> Instructions to follow
Your answer must be exactly the lines from the one containing "Click the Sign in button" through the end of the material, both ends included, without pictures.

> Supplied entries
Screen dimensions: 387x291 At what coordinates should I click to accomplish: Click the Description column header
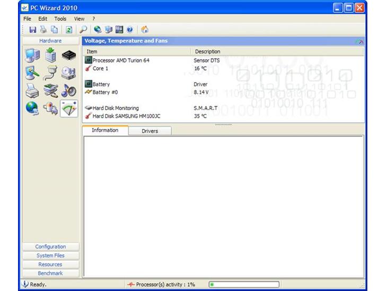pyautogui.click(x=207, y=52)
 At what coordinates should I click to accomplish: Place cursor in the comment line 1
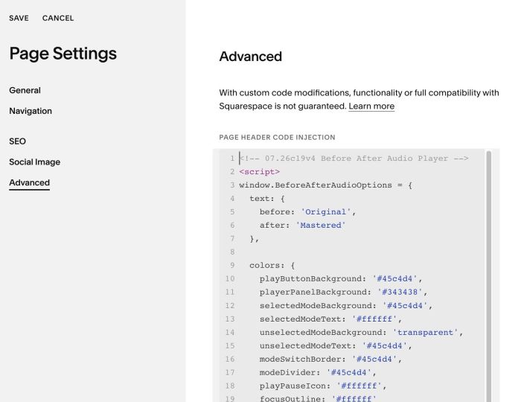coord(354,159)
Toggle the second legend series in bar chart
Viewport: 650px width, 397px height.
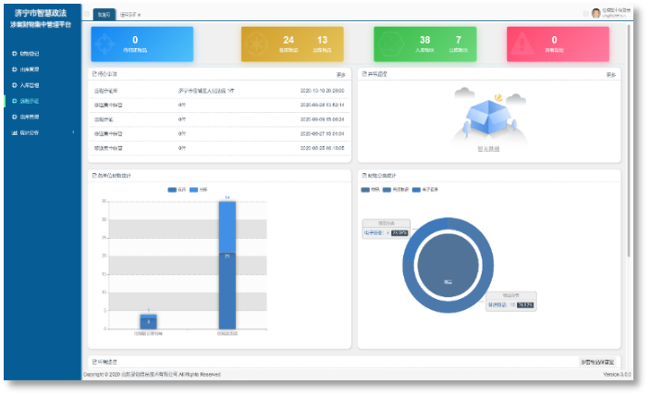point(193,189)
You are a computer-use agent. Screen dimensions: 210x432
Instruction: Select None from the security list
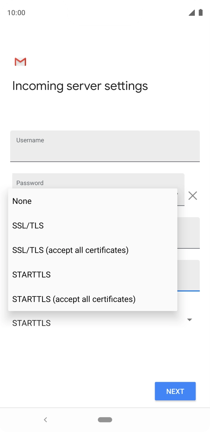[22, 201]
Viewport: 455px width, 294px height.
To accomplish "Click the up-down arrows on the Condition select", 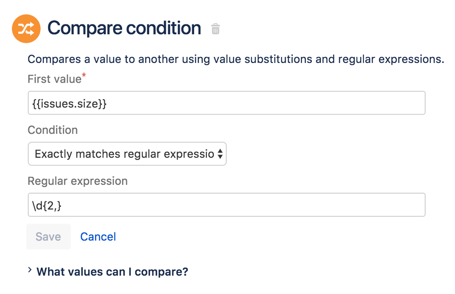I will (x=220, y=154).
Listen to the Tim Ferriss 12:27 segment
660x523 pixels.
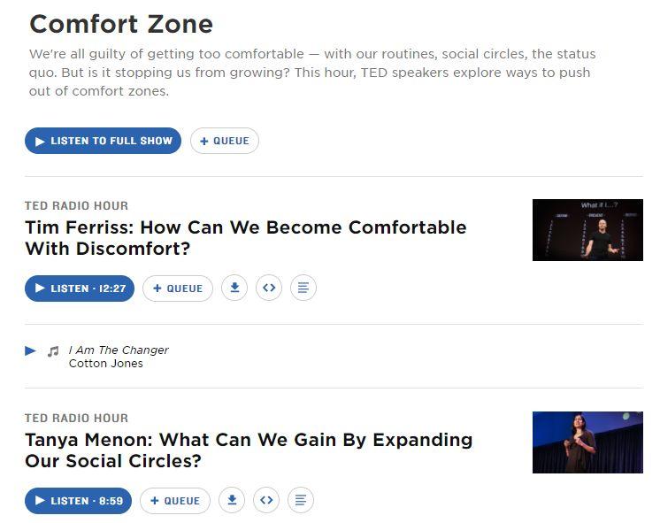tap(80, 288)
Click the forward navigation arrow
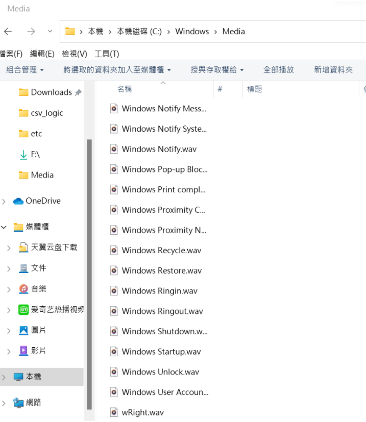366x422 pixels. tap(31, 32)
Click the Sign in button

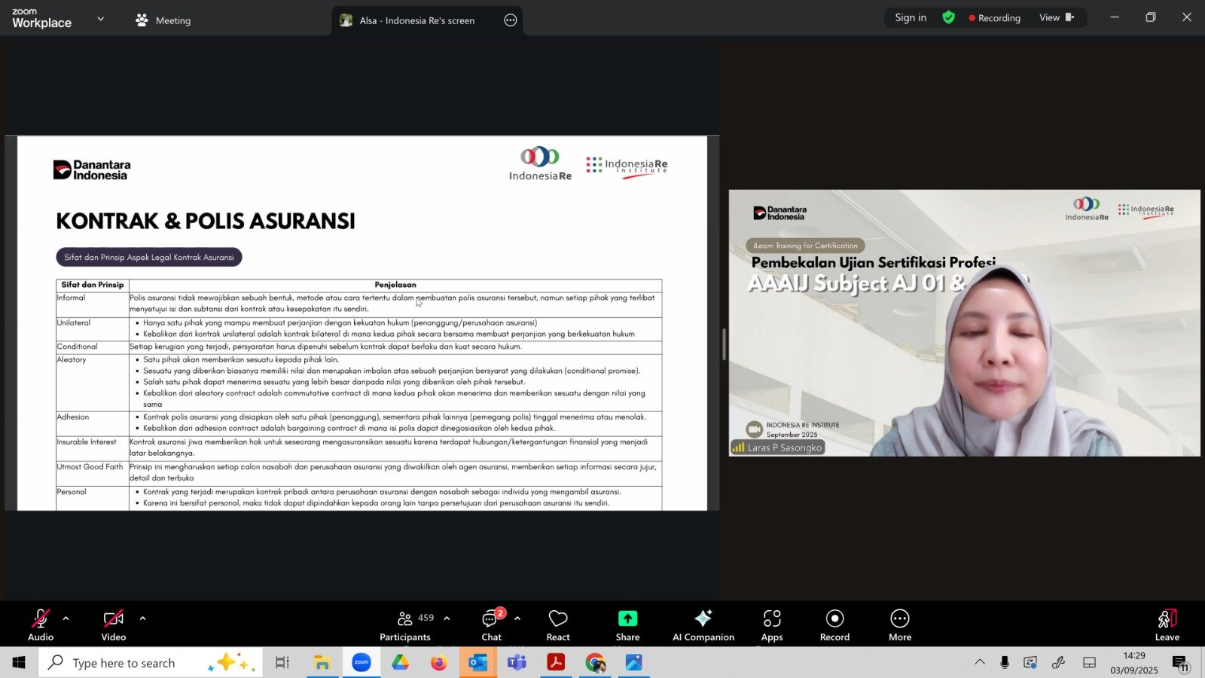point(911,17)
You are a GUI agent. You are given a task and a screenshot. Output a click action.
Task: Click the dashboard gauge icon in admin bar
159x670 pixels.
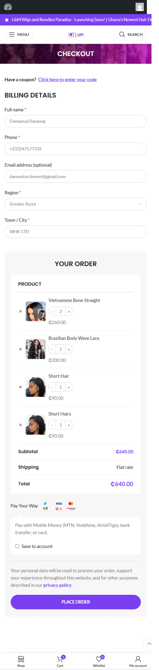pos(8,7)
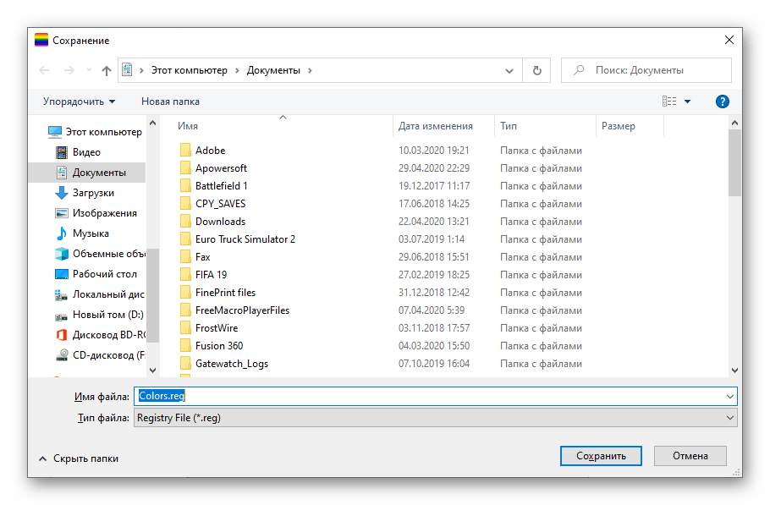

> Worked solution
Click the Sign in button

point(911,17)
You are a GUI agent. You are given a task and a screenshot. Output a click action.
Task: Click the dashboard gauge icon in admin bar
159x670 pixels.
pos(8,7)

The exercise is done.